When managers reward loyalty or flattery more than competence, employees quickly learn that political behaviour is more valuable than performance. In such environments, sycophants thrive while principled professionals become marginalised. Low emotional intelligence among leaders also plays a role.
Managers who lack empathy and social awareness often fail to detect subtle forms of hostility within their teams. Conflicts remain hidden until they have already damaged relationships and productivity.
Leadership training that emphasises emotional intelligence, ethical decision-making, and conflict management is therefore essential for preventing these problems.
Turning Challenge into Strength
Although hidden rivalry is widespread, organisations can reduce its impact through deliberate leadership and institutional reforms.
- First, organisations must promote transparency in performance evaluation and promotion systems. When employees clearly understand how decisions are made, jealousy and suspicion decline.
- Second, leaders should actively encourage psychological safety. Employees must feel confident that they can raise concerns or report unethical behaviour without fear of retaliation.
- Third, organisations should invest in leadership development programmes that emphasise empathy, conflict resolution, and ethical leadership.
- Fourth, accountability systems must evaluate not only results but also behaviour. Employees who achieve results through sabotage, manipulation, or intimidation should not be rewarded.
- Finally, organisations should promote cultures that celebrate collective success rather than individual rivalry.

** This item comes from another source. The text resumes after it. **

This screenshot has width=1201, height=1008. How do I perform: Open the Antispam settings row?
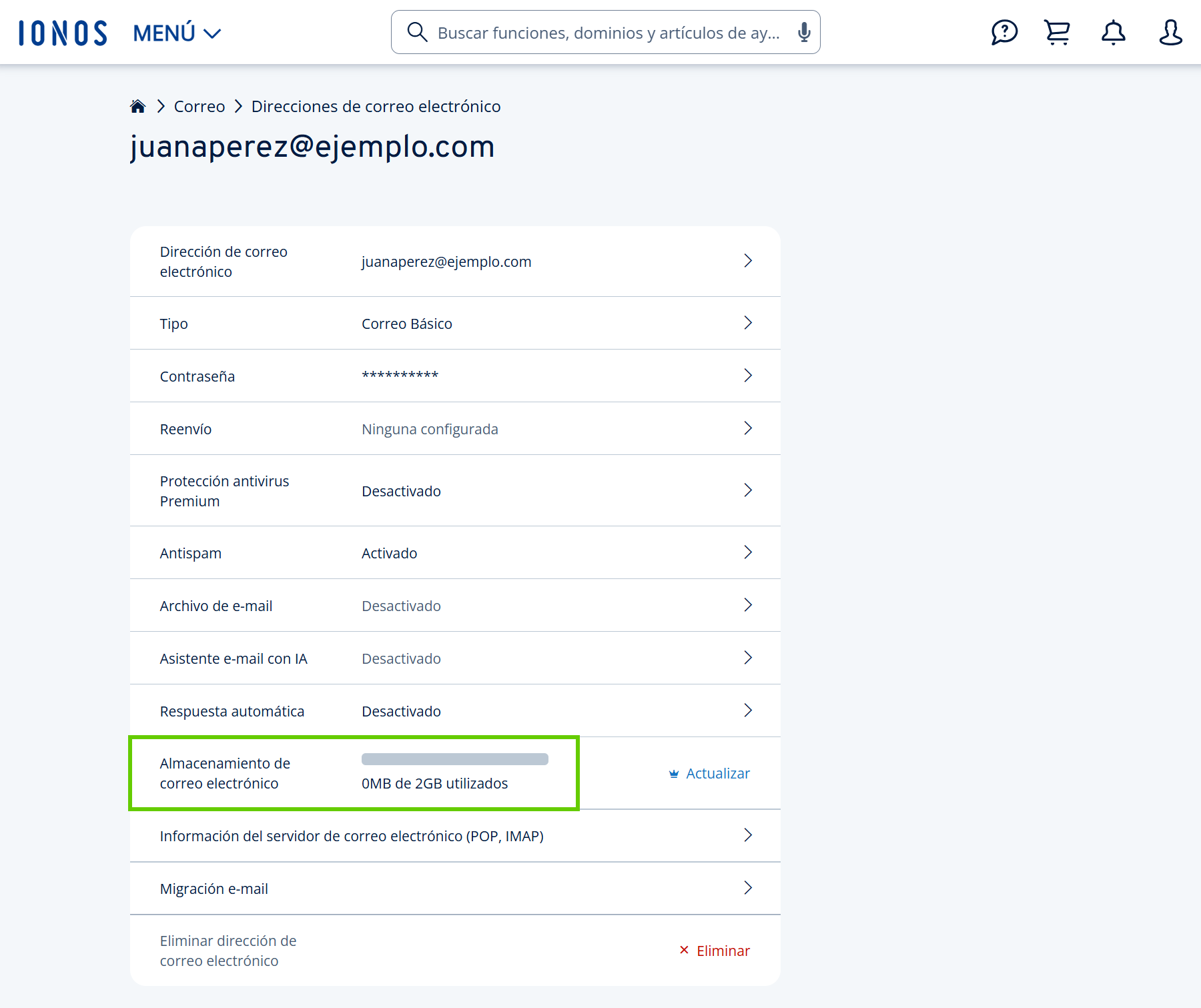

Teams that focus on shared achievements tend to build stronger trust and resilience.
Conclusion
Smiling enemies and snakes in suits are not fictional characters. They are real patterns of behaviour that appear in many workplaces worldwide, including in Ghana. Their actions are rarely dramatic. Instead, they operate quietly through hidden antagonism, subtle undermining, and strategic politicking.
When organisations ignore these dynamics, the consequences extend far beyond personal conflict. They include reduced productivity, increased turnover, weakened institutions, damaged reputations, and profound human suffering.
Yet the solution is not pessimism.
With transparent systems, emotionally intelligent leadership, and strong ethical cultures, organisations can transform workplaces from arenas of silent rivalry into environments of trust and collaboration.
The challenge for modern leaders is clear.
They must choose awareness over complacency, integrity over flattery, and collaboration over hidden competition. In doing so, they do not merely improve workplace culture. They build institutions capable of sustaining excellence, innovation, and national development.